У нас и в самом деле ничего не вышло: Худосоков просто не пришел. Вместо него явился Шварцнеггер, – какой-то не такой, полинявший, что ли. Он повел нас на "медосмотр". Как только мы вошли в "хлев" (так Баламут назвал комнату со стойлом БК-3), нам стало понятно, что привели нас не на медосмотр, а для подгонки отверстий тора под наши головы и кресел стойла под наши рост и габариты. Подойдя к будущему БК-3, я сразу увидел два маленьких высоких кресла с надписью на спинках "Полина Чернова" и "Елена Чернова". На остальных, замыкавших круг креслах, были написаны имена моих друзей и мое собственное имя.
Шварц дал нам, огорошенным, постоять, затем пригласил занять персональные кресла. Мы безвольно уселись в них; тут же вокруг БК-3 заходили люди в белых и синих халатах. Они споро подогнали кресла под наш рост, затем надвинули на головы тор...
В торе было хорошо и покойно как в доме детства. Ничего не хотелось, ничего не думалось... Когда тор подняли, мне в голову пришла медлительная мысль: "Просидеть бы так всю жизнь... Без возни, без суеты, без желаний..."
Подняв с трудом голову, я посмотрел в глаза Николая, сидевшего напротив, и прочел в них ту же самую мысль...
Мы сидели, не отводя глаз, целую вечность. Вечность эта прошла, и мы с Колей равнодушно отметили, что в комнату ввели остальные биологические части нашего БК. Да, именно "нашего" – именно так... Так мы и подумали...
...Опустившись, тор поглотил наши головы, обхватил гуттаперчей ошейников и засверкал синим искрящимся пламенем. Это было чудо, это был рай. Сначала восторг, потом спокойная добрая уверенность в вечности, затем клеточно-бесконечное единение со всеми: с Ольгой, дочками, друзьями... Нам не надо было общаться друг с другом... Зачем? Мы были едины во всем, не надо было думать, спрашивать, беспокоится. Времени не было, все было данностью – вот мои любимые дочери, вот любимая моя женщина, вот бесконечно знакомые друзья...
– А давайте рванем в прошлое? – предложил, вернее, подумал нам Баламут. И мы немедленно оказались там, где хотел быть каждый из нас – в Эдемском саду... Оказались и поняли, что он был сотворен для нас, научившихся удовлетворять все свои желания одними лишь чувствами и памятью... Мы витали по саду, не как нечто инородное или даже дружественное, а как его неотъемлемая частичка. Дерево познания добра и зла с его плодами вызвало у нас легкую улыбку – мы знали, что никого ничему научить оно не может...

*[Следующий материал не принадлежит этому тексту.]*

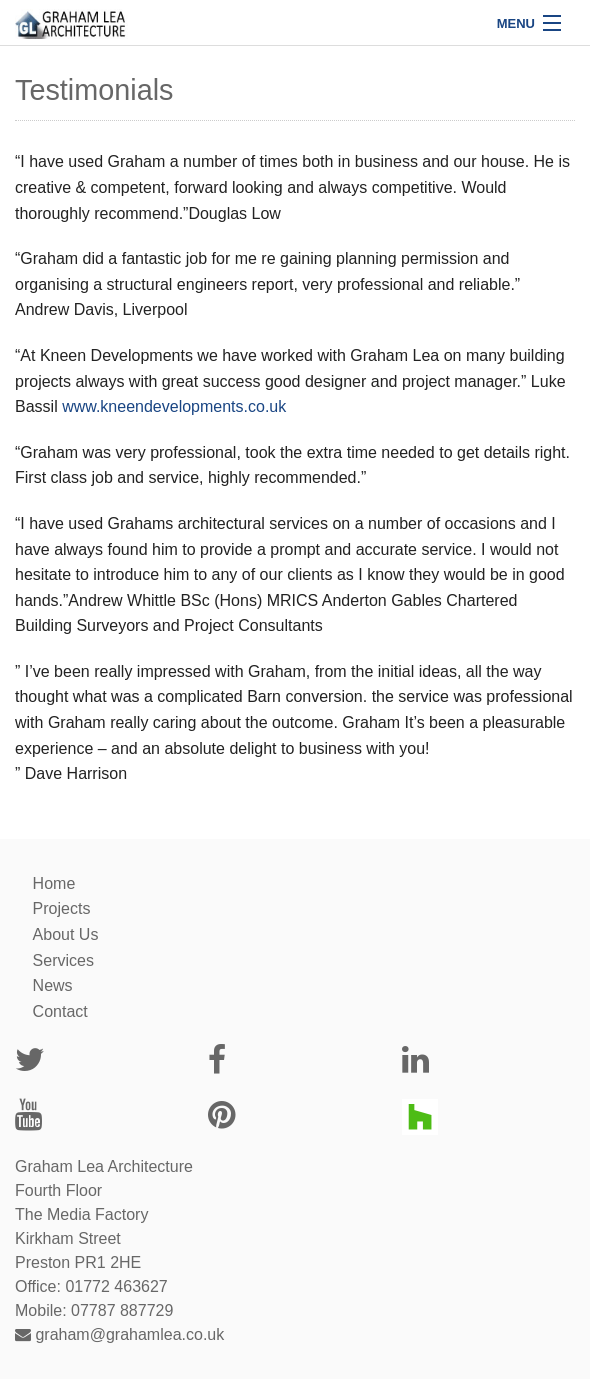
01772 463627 (116, 1286)
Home (54, 883)
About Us (66, 934)
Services (63, 960)
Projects (62, 908)
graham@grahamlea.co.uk (119, 1334)
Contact (60, 1011)
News (53, 985)
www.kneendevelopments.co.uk (174, 406)
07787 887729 (122, 1310)
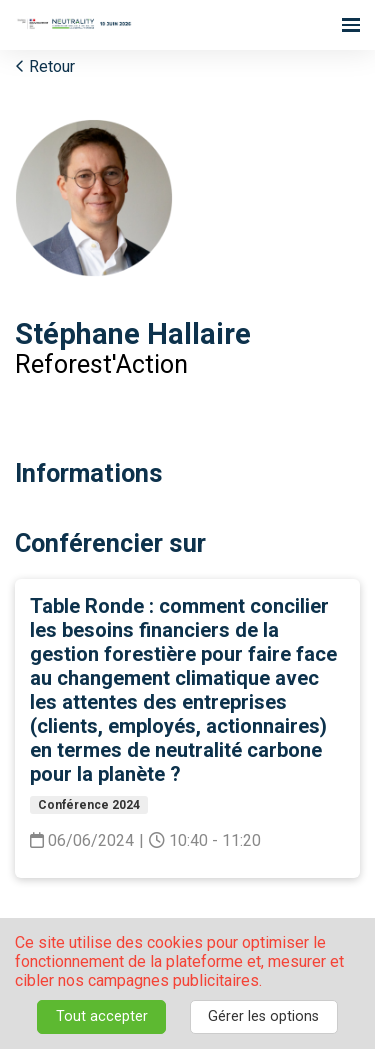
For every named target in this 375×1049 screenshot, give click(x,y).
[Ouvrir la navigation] (351, 25)
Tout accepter (102, 1016)
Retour (45, 66)
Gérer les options (263, 1016)
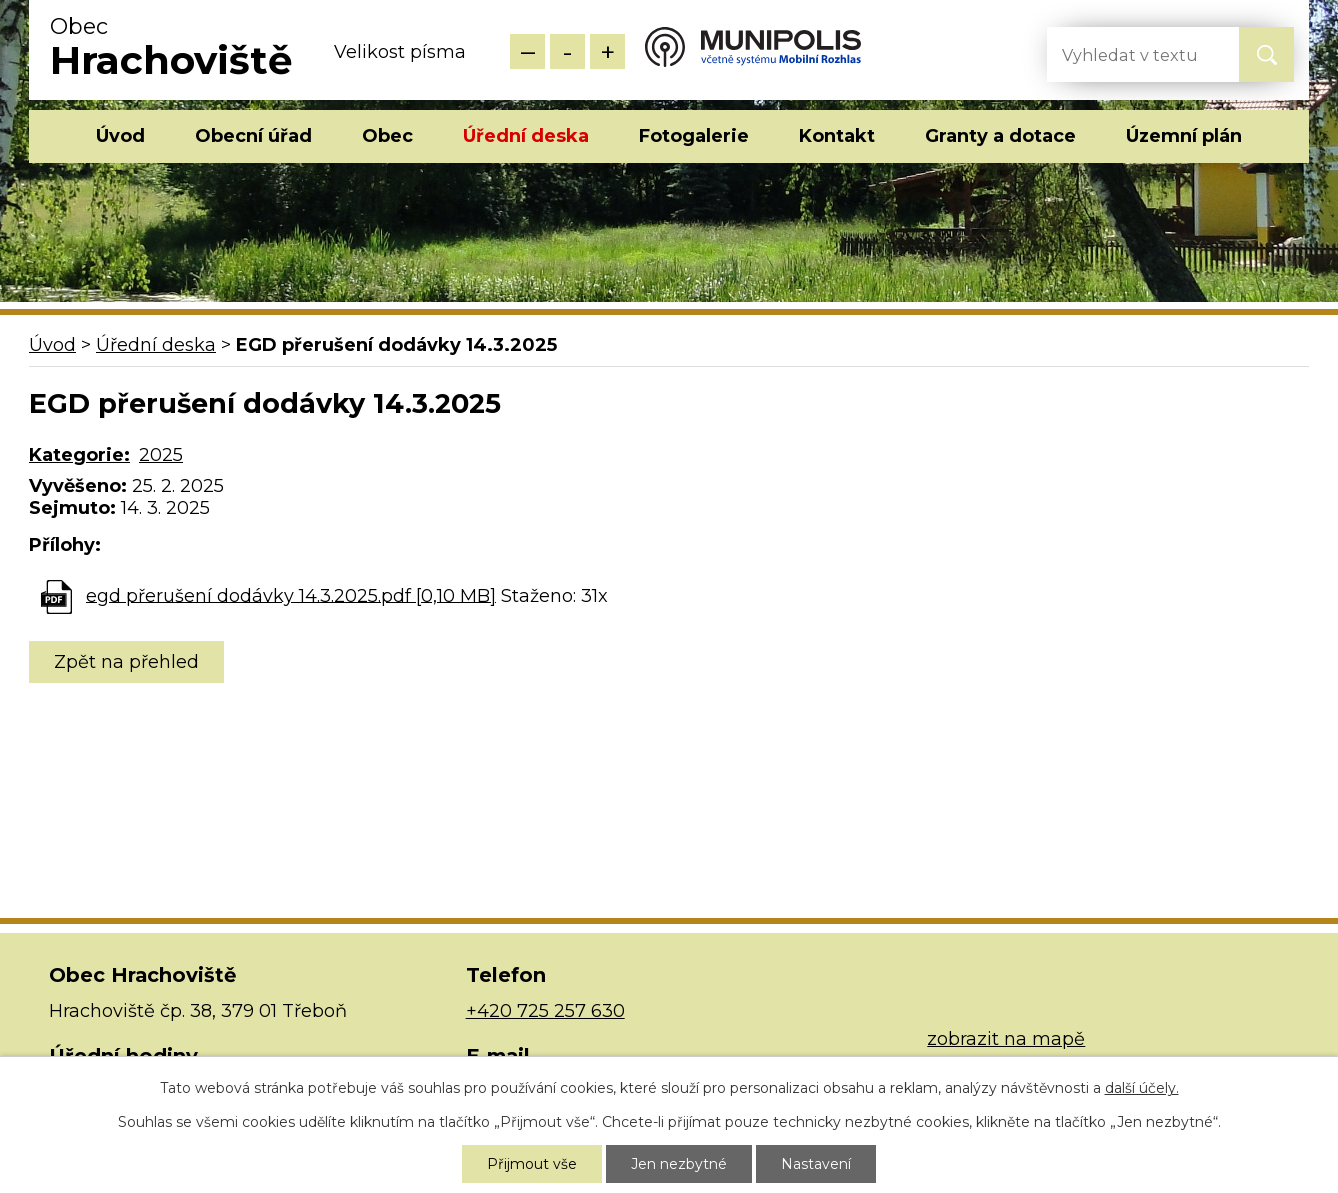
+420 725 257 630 (545, 1011)
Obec (387, 136)
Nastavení (816, 1164)
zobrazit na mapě (1006, 1039)
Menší (527, 51)
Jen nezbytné (679, 1164)
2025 (161, 455)
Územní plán (1184, 136)
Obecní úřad (253, 136)
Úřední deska (526, 136)
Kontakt (837, 136)
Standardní (567, 51)
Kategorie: (79, 455)
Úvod (120, 136)
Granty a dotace (1000, 136)
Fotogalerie (694, 136)
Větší (607, 51)
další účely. (1142, 1088)
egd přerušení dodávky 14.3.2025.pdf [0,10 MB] (291, 595)
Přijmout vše (532, 1164)
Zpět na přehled (126, 662)
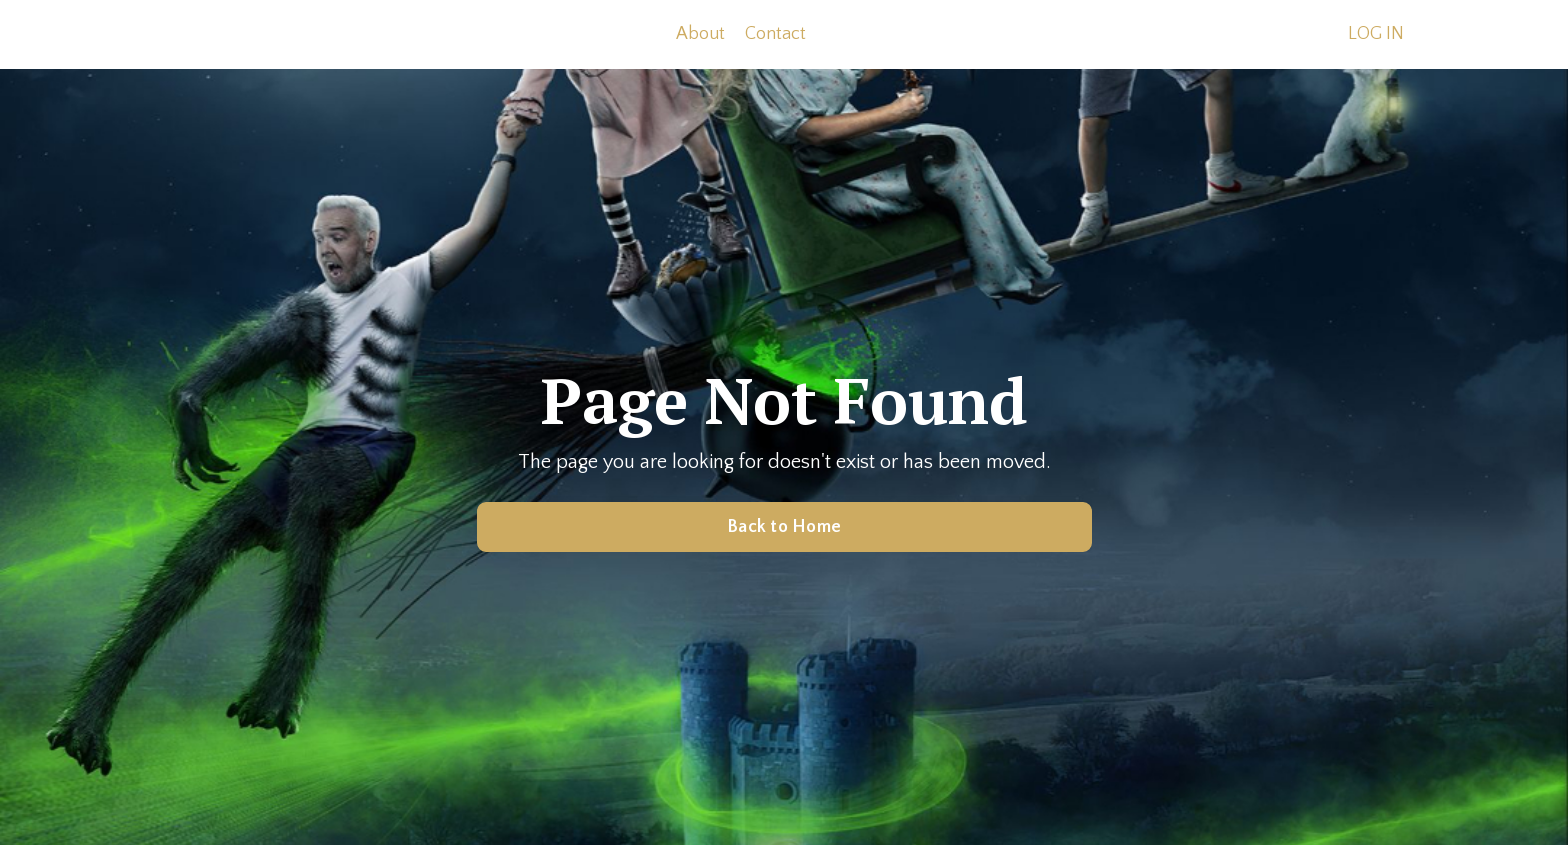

– Здесь хорошо, – сказали девушки, – но, давайте, посмотрим еще и будущее?
И мы настроились на будущее, и пожалели об этом – оно вошло в нас, ножами догадок, страхом реальности, смятыми в комья обрывками не рожденного еще неотвратимого... Попав в пределы наших тел, эти комья расправлялись, и мы видели смерть, смятение Бельмондо, боль, бесконечное отчаяние Баламута, мы видели Ад, космос, готовый взорваться и крыс, покидающих Землю...
* * *
Все кончилось неожиданно – тор подался вверх, и мы услышали злорадное "ха-ха-ха" Худосокова. Наши глаза в отчаянии вскинулись к медленно поднимающемуся тору, все еще сверкающему искрящимся голубым пламенем... "Нет, нет, только не это!!! – ринулись к нему восемь наших мыслей... – Мы хотим знать, что с нами будет!!! Кто умрет? Кто???"
Растерянные, мы покинули "трешку", и расселись, кто где.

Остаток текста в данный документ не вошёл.